# Q3: How Does Choice of Activation Function Affect Neural Network Performance?

## Objective

In this tutorial, we investigate how the choice of activation function impacts the performance of a Neural Network Classifier. Specifically, we will:

- Compare three activation functions: ReLU, Sigmoid, and Tanh.

- Evaluate their effect on model accuracy, loss, and generalisation.

- Understand their practical implications in training neural networks.

### What is an Activation Function?

Activation functions determine the output of a neuron in a neural network by introducing non-linearity, enabling the network to learn complex patterns. Their choice directly impacts gradient flow, convergence speed, and overall model performance.

### Common Activation Functions:

#### ReLU (Rectified Linear Unit):

- **Behaviour**: Sets negative values to 0 and keeps positive values unchanged.

- **Pros**: Computationally efficient; avoids vanishing gradients.

- **Cons**: Suffers from the dying ReLU problem, where neurons can become inactive.

#### Sigmoid:

- **Behaviour**: Maps inputs to a range between 0 and 1.

- **Pros**: Suitable for probabilities and output layers in binary classification.

- **Cons**: Computationally expensive and prone to vanishing gradients for extreme input values.

#### Tanh:

- **Behaviour**: Maps inputs to a range between -1 and 1.

- **Pros**: Zero-centred outputs improve convergence for some datasets.

- **Cons**: Suffers from vanishing gradients for large inputs.

### Methodology:

We will evaluate these activation functions by training three identical neural networks, each using a different activation function in the hidden layers. Performance will be compared across metrics such as training accuracy, test accuracy, and generalisation.

### Step 1: Preparing the Dataset

Before training neural networks with different activation functions, we preprocess the Galaxy Zoo dataset to ensure it is ready for use. Proper preprocessing ensures the model learns effectively and avoids issues such as bias due to unscaled features.

---

#### **Tasks to Complete**:

1. **Normalise the Features**:

   - Features such as `ra`, `dec`, and magnitudes (`u`, `g`, `r`, `i`, `z`, `redshift`) have different ranges.

■ INFORMATION SHOWN
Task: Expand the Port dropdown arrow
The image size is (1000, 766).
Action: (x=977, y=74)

* * *

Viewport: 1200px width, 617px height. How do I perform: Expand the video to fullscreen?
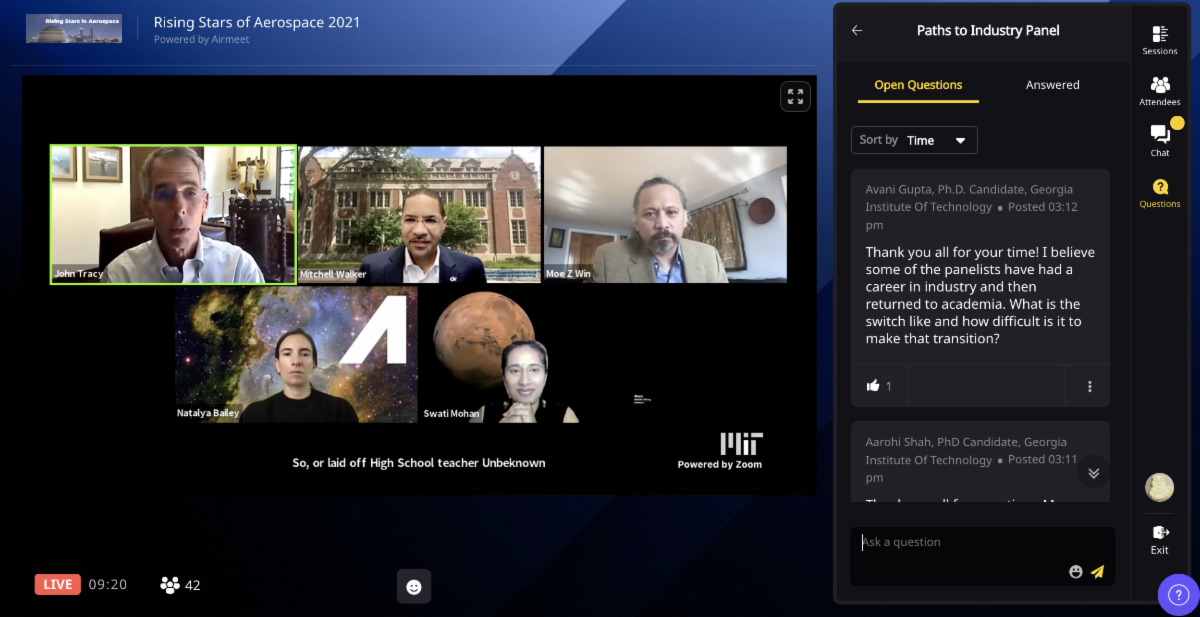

■ EXERCISE GOAL
Can you extend the activation-function tutorial, starting right after its sentence about features having different ranges?

■ TASK RESULT
   
   - For example:
   
     - Right Ascension (`ra`) might range from 0 to 360 degrees.
     
     - Magnitudes (`u`, `g`, etc.) could range from 14 to 30.
     
   - Steps for Normalisation:
   
     - Subtracting the mean of each feature.
     
     - Dividing by the standard deviation of the feature.
     
   **Why This Matters**:
   
     - Ensures all features contribute equally to the training process.
       
     - Prevents features with larger values (e.g., `ra`) from dominating those with smaller values (e.g., `z`).

---

2. **One-Hot Encode the Target Labels**:

   - The `class` column contains categories: `Galaxy`, `Star`, and `Quasar`.
   
   - Neural Networks require numerical inputs, so we convert these categories into one-hot encoded arrays:
     - Galaxy → [1, 0, 0]
     - Star → [0, 1, 0]
     - Quasar → [0, 0, 1]

   **Steps for One-Hot Encoding**:
   
   - Identify all unique classes in the target column.
   
   - Assign each class to a unique numerical representation.
   
   - Convert these numerical representations into arrays.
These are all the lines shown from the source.